No Brasil, infelizmente foram muitas as notícias de corrupção divulgadas pela mídia, e uma da qual talvez as pessoas já nem se lembrem tanto é a que ficou conhecida como "caso Jorgina de Freitas" [1]. Tratou-se de fraude contra o Instituto Nacional do Seguro Social envolvendo advogados, contadores, peritos e juiz e que causou prejuízos milionários à autarquia federal. No final do ano passado, o Superior Tribunal de Justiça analisou um ponto específico do caso: teria o INSS sido vítima de dano moral?

De início, vale a pena recordar que o INSS é uma autarquia federal, ou seja, uma pessoa jurídica de direito público, criada e extinta por lei, e com capacidade administrativa para o exercício de atividades típicas de Estado. A doutrina administrativista ensina que autarquia é uma "pessoa jurídica de direito público, integrante da Administração indireta, criada por lei para desempenhar funções que, despidas de caráter econômico, sejam próprias e típicas do Estado" [2].

A Constituição Federal, promulgada em 5/10/1988, previu como garantia fundamental a indenização por danos ainda que exclusivamente morais. É o que consta do artigo 5º, inciso X, segundo o qual "são invioláveis a intimidade, a vida privada, a honra e a imagem das pessoas, assegurado o direito a indenização pelo dano material ou moral decorrente da sua violação".

E tão logo entrou em vigor o texto constitucional, surgiu o questionamento se seria possível a pessoa jurídica ser indenizada por danos morais tendo o Superior Tribunal de Justiça concluído que sim por meio da sua Súmula de Jurisprudência nº 227 [3], que é textual ao afirmar que a pessoa jurídica pode sofrer dano moral.

Listagem de dados:
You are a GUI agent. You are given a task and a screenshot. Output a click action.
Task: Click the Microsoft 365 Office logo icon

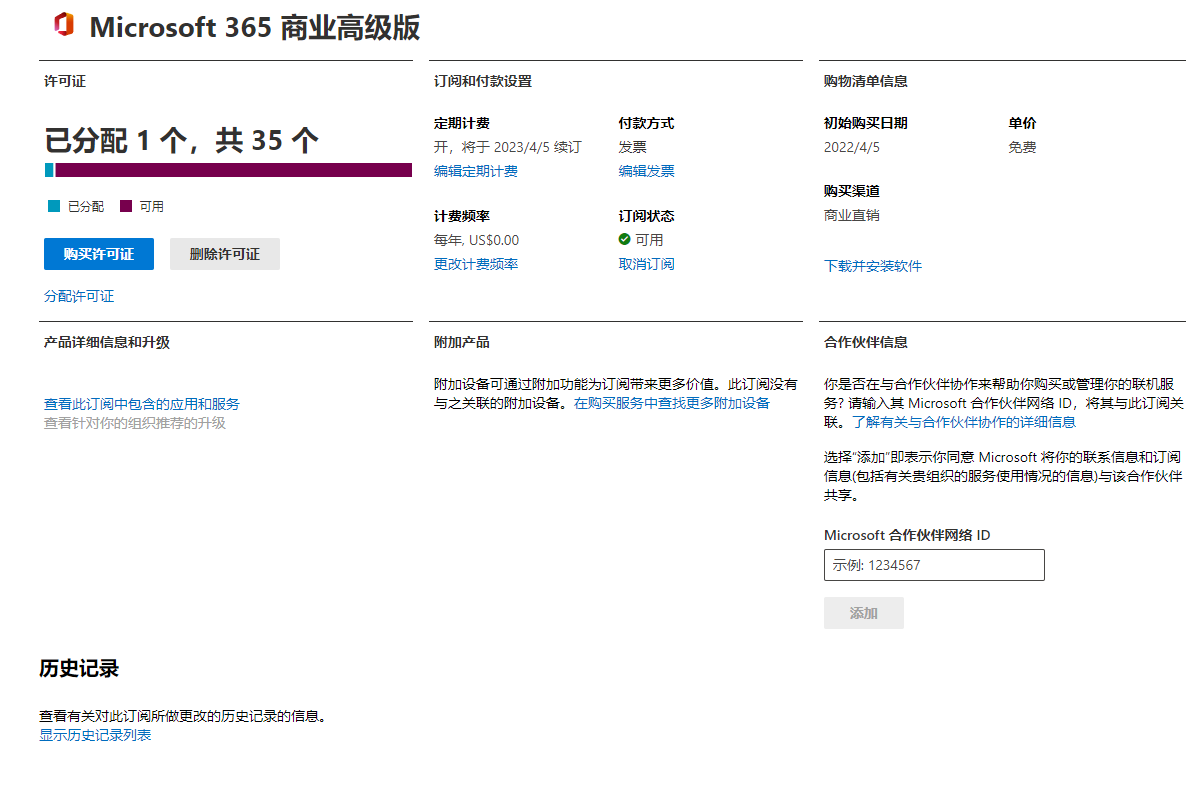pyautogui.click(x=65, y=26)
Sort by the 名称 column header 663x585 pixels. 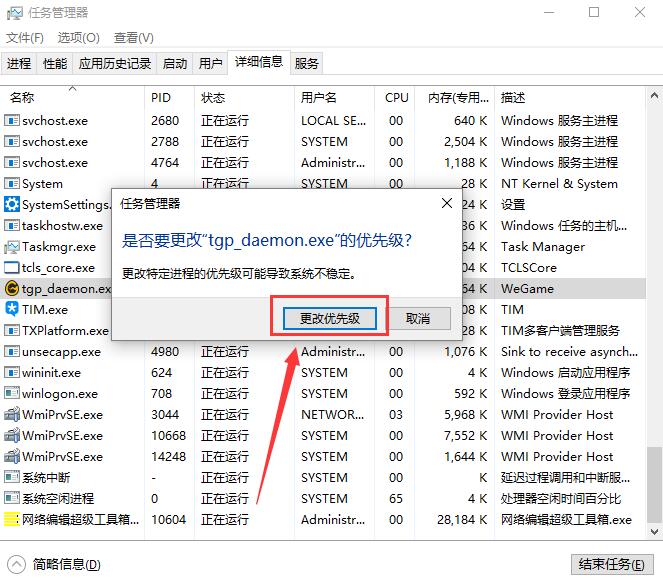point(22,98)
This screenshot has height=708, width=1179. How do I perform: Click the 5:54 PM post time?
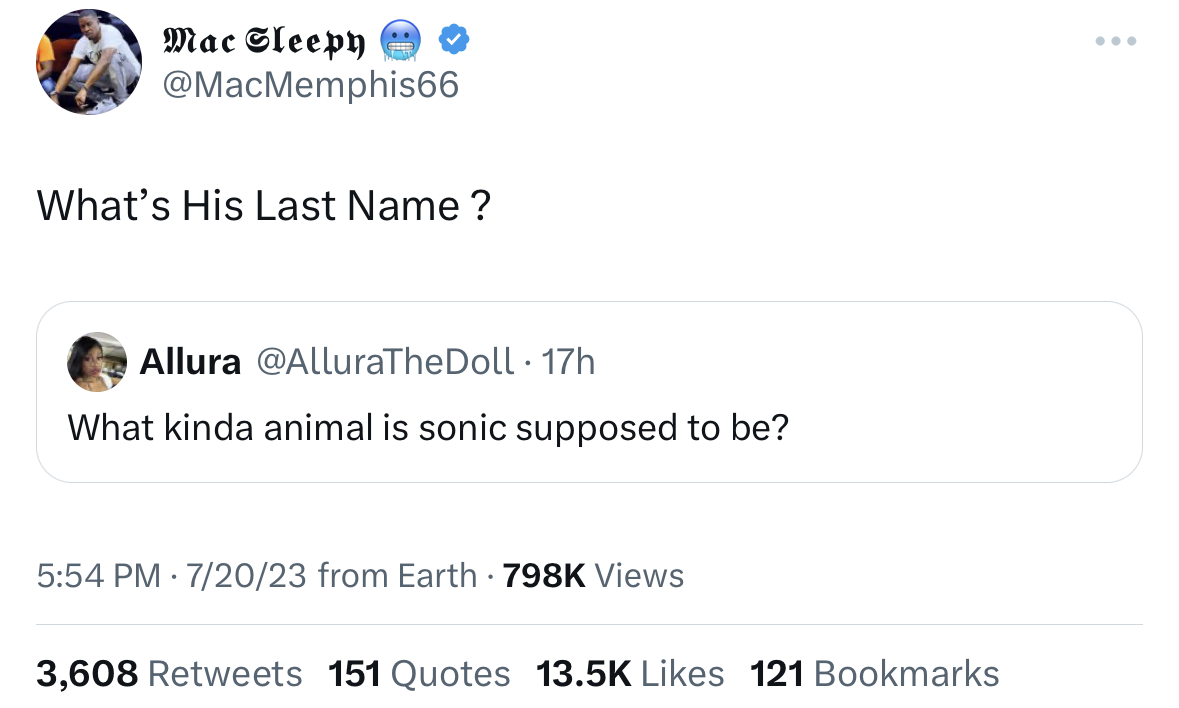98,576
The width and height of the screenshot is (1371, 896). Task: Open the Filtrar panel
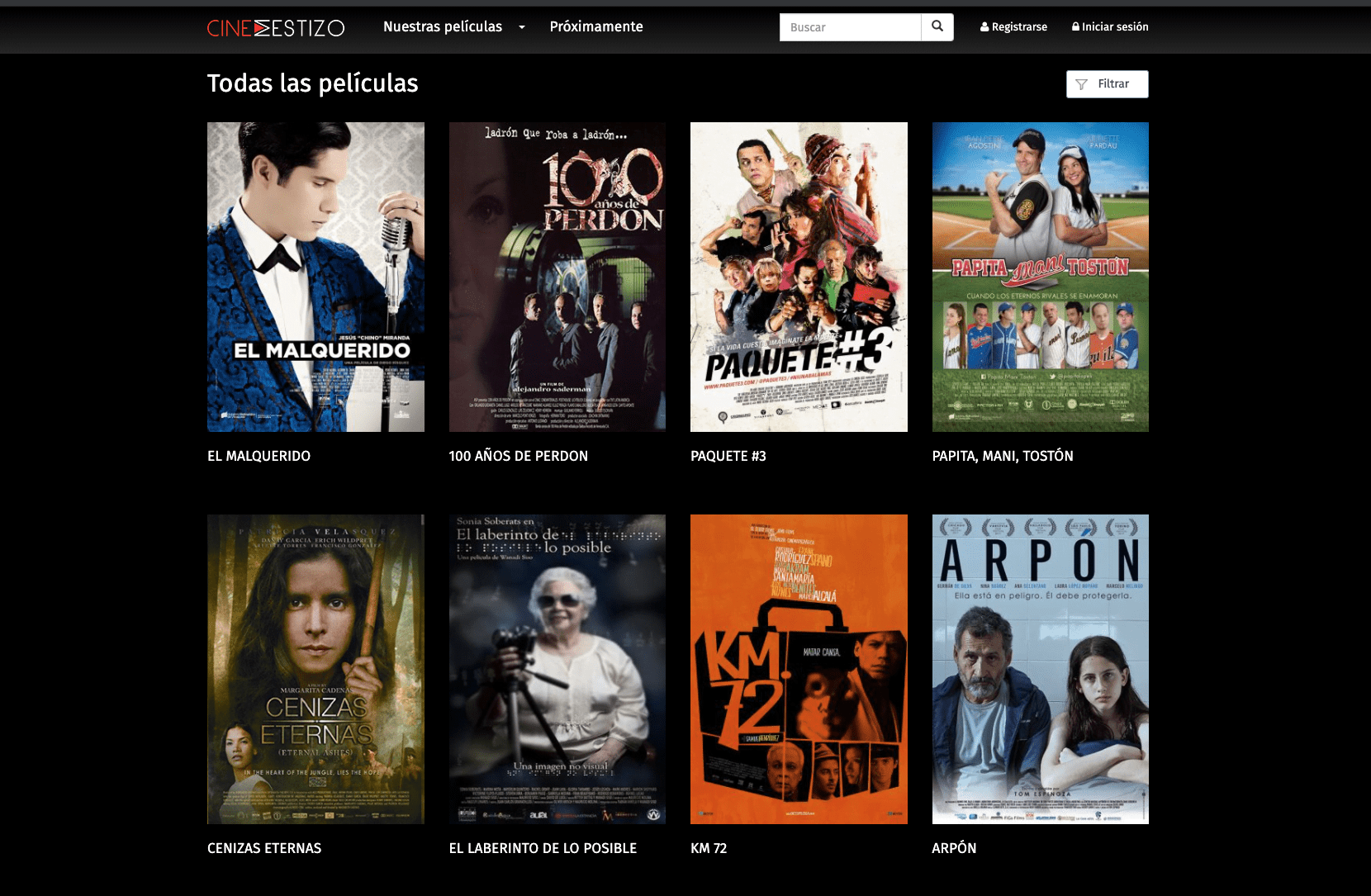click(x=1107, y=83)
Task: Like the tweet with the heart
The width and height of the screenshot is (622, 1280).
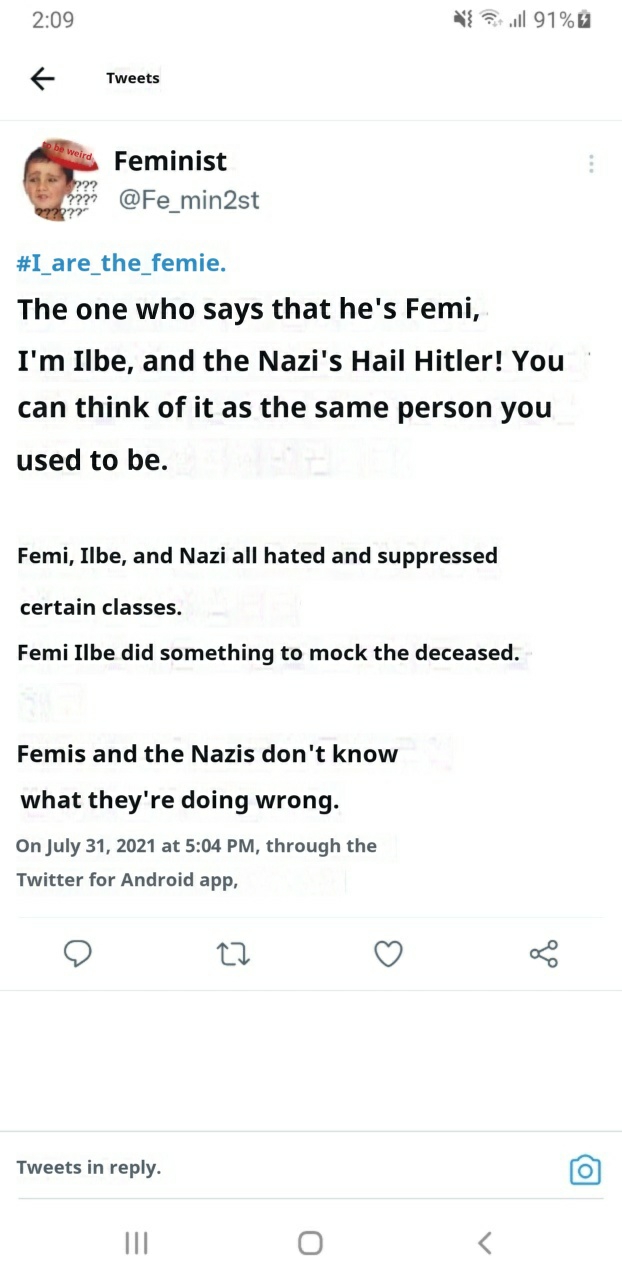Action: (388, 955)
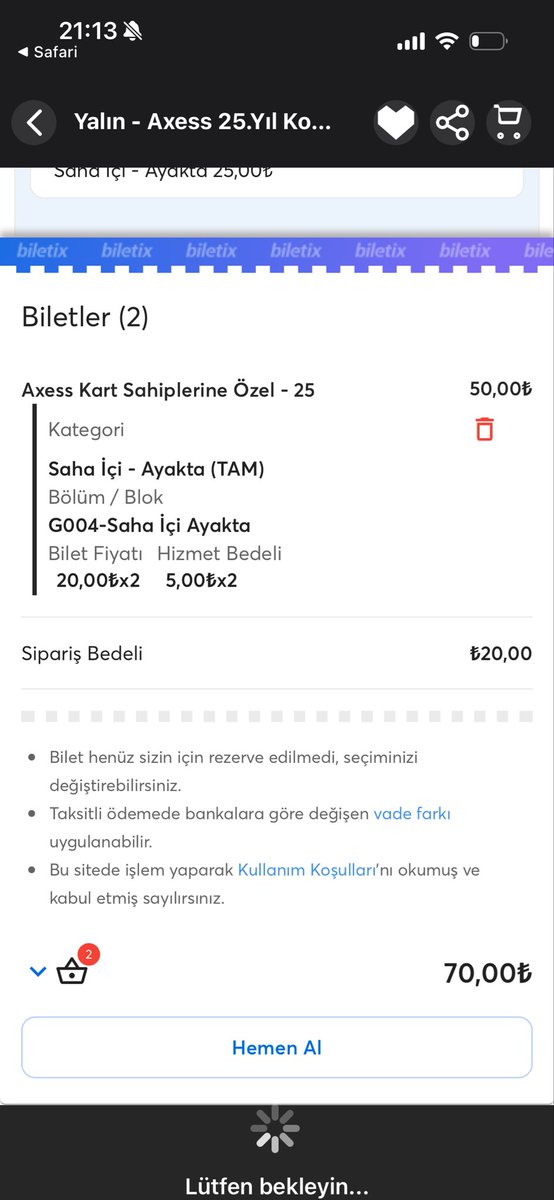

▶ O que fazer
Você pode reproduzir, do começo ao fim e sem nenhuma alteração, o texto sobre o dano moral ao INSS no caso Jorgina de Freitas?

▶ Tarefa concluída
No Brasil, infelizmente foram muitas as notícias de corrupção divulgadas pela mídia, e uma da qual talvez as pessoas já nem se lembrem tanto é a que ficou conhecida como "caso Jorgina de Freitas" [1]. Tratou-se de fraude contra o Instituto Nacional do Seguro Social envolvendo advogados, contadores, peritos e juiz e que causou prejuízos milionários à autarquia federal. No final do ano passado, o Superior Tribunal de Justiça analisou um ponto específico do caso: teria o INSS sido vítima de dano moral?

De início, vale a pena recordar que o INSS é uma autarquia federal, ou seja, uma pessoa jurídica de direito público, criada e extinta por lei, e com capacidade administrativa para o exercício de atividades típicas de Estado. A doutrina administrativista ensina que autarquia é uma "pessoa jurídica de direito público, integrante da Administração indireta, criada por lei para desempenhar funções que, despidas de caráter econômico, sejam próprias e típicas do Estado" [2].

A Constituição Federal, promulgada em 5/10/1988, previu como garantia fundamental a indenização por danos ainda que exclusivamente morais. É o que consta do artigo 5º, inciso X, segundo o qual "são invioláveis a intimidade, a vida privada, a honra e a imagem das pessoas, assegurado o direito a indenização pelo dano material ou moral decorrente da sua violação".

E tão logo entrou em vigor o texto constitucional, surgiu o questionamento se seria possível a pessoa jurídica ser indenizada por danos morais tendo o Superior Tribunal de Justiça concluído que sim por meio da sua Súmula de Jurisprudência nº 227 [3], que é textual ao afirmar que a pessoa jurídica pode sofrer dano moral.